Goal of the exercise ▸
Rewrite the records starting with the line containing "Электродвигатели асинхронные (636, 1328)" and going on through the line containing "Premium Hosting (275, 56)", requests included. Shift every coordinate in the answers by adding -23 to each number.

Provided records ▸
----

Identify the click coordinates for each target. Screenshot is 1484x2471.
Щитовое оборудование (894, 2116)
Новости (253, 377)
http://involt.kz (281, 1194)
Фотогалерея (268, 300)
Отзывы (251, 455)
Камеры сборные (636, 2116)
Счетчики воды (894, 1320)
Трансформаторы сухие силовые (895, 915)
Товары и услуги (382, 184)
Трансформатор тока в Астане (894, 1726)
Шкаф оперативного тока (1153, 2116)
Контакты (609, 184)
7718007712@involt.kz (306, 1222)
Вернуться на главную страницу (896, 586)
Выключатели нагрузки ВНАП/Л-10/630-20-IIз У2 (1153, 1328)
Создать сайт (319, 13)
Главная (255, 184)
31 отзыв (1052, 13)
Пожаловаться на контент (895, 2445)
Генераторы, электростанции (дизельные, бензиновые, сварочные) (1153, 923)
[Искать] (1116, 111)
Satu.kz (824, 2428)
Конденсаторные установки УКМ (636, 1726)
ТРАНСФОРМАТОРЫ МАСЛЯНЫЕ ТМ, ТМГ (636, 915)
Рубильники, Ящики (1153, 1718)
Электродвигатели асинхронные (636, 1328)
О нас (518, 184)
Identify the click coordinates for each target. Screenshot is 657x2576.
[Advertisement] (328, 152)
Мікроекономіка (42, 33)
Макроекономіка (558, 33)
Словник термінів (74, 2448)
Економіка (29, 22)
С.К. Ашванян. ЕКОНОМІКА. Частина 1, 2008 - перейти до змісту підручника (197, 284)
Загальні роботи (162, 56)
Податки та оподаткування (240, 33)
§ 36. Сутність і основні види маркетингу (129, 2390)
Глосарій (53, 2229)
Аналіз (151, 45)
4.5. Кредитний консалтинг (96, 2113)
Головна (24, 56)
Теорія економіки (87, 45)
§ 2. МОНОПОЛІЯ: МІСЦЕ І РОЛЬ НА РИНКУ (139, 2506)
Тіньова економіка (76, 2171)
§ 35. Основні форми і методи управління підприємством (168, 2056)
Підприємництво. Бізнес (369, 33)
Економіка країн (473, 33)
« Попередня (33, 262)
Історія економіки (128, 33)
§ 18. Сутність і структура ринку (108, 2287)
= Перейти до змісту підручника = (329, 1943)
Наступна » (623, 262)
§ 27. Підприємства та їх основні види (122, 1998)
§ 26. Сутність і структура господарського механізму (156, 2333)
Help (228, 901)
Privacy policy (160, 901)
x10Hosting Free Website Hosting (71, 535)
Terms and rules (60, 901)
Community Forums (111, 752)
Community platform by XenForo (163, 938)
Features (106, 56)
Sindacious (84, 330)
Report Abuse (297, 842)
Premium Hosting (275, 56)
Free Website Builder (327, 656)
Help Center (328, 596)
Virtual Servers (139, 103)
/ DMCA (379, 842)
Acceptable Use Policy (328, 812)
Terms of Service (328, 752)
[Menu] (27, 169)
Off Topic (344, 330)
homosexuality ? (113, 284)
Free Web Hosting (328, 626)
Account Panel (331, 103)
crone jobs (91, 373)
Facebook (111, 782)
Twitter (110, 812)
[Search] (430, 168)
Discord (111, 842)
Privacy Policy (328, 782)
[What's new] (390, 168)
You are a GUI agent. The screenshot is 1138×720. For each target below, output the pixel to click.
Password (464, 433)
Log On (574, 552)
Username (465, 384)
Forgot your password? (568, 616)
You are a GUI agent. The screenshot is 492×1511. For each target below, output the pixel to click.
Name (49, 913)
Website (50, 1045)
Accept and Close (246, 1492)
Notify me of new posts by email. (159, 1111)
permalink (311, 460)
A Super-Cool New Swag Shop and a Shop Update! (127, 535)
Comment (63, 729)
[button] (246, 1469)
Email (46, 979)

----

Result for this task ▸
Электродвигатели асинхронные (613, 1305)
О нас (495, 161)
Identify the click coordinates for each target. Screenshot is 657x2576.
[Advertisement] (305, 129)
Мікроекономіка (19, 10)
Макроекономіка (535, 10)
Словник термінів (51, 2425)
Економіка (6, -1)
С.К. Ашванян. ЕКОНОМІКА. Частина 1, 2008 - перейти до змісту підручника (174, 261)
Загальні роботи (139, 33)
Податки та оподаткування (217, 10)
§ 36. Сутність і основні види маркетингу (106, 2367)
Глосарій (30, 2206)
Аналіз (128, 22)
4.5. Кредитний консалтинг (73, 2090)
Головна (1, 33)
Теорія економіки (64, 22)
§ 2. МОНОПОЛІЯ: МІСЦЕ І РОЛЬ НА РИНКУ (116, 2483)
Тіньова економіка (53, 2148)
§ 35. Основні форми і методи управління підприємством (145, 2033)
Підприємництво. Бізнес (346, 10)
Економіка країн (450, 10)
« Попередня (10, 239)
Історія економіки (105, 10)
§ 18. Сутність і структура ринку (85, 2264)
= Перейти до змісту підручника = (306, 1920)
Наступна » (600, 239)
§ 27. Підприємства та їх основні види (99, 1975)
§ 26. Сутність і структура господарського механізму (133, 2310)
Help (205, 878)
Privacy policy (137, 878)
x10Hosting Free Website Hosting (48, 512)
Terms and rules (37, 878)
Community Forums (88, 729)
Community platform by XenForo (140, 915)
Features (83, 33)
Sindacious (61, 307)
Report Abuse (274, 819)
Premium Hosting (252, 33)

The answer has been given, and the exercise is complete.